In deze zaak heeft het Gerechtshof Arnhem-Leeuwarden op 27 augustus 2013 uitspraak gedaan in het hoger beroep van de ontvanger van de Belastingdienst tegen [X] [Z], hierna aangeduid als belanghebbende. De zaak betreft de aansprakelijkstelling van belanghebbende op grond van artikel 40 van de Invorderingswet 1990 voor belastingaanslagen die aan [A] B.V. zijn opgelegd over het boekjaar 2003/2004. De ontvanger stelde dat belanghebbende aansprakelijk was voor de onbetaalde belastingaanslagen, omdat [A] B.V. ten onrechte een herinvesteringsreserve had gevormd.
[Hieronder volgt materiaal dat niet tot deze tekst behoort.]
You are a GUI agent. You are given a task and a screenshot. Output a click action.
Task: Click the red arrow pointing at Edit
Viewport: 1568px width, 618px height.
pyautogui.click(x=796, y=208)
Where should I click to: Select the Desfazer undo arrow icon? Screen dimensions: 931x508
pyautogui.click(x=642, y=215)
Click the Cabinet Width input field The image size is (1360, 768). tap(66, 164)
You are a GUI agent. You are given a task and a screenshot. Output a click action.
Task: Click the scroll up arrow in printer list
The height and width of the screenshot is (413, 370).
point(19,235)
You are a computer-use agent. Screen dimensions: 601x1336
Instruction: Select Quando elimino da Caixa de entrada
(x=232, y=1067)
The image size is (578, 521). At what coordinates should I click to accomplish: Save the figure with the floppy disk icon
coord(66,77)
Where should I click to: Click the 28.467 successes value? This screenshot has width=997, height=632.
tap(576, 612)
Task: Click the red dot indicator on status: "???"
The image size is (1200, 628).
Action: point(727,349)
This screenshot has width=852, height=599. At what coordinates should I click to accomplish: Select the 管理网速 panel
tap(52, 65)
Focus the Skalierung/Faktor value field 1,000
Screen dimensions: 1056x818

De rechtbank Arnhem had eerder de aansprakelijkstelling vernietigd, maar de ontvanger ging in hoger beroep.
Het Hof oordeelde dat de rechtbank terecht had vastgesteld dat er geen ambtelijk verzuim was dat de navorderingsaanslag in de weg stond. Het Hof concludeerde dat [A] B.V. geen herinvesteringsreserve mocht vormen, omdat het horecapand dat was verworven niet als bedrijfsmiddel kon worden aangemerkt. De verkoop van het horecapand bevestigde dat het niet bedoeld was voor duurzame exploitatie, maar eerder voor snelle doorverkoop. Het Hof oordeelde dat de navorderingsaanslag terecht was opgelegd en dat belanghebbende terecht aansprakelijk was gesteld voor de belastingaanslagen.
De uitspraak benadrukt de voorwaarden waaronder een herinvesteringsreserve kan worden gevormd en de verantwoordelijkheden van aandeelhouders bij de aansprakelijkstelling voor vennootschapsbelasting. Het Hof vernietigde de uitspraak van de rechtbank en verklaarde het beroep van belanghebbende ongegrond, waarmee de aansprakelijkstelling door de ontvanger werd bevestigd.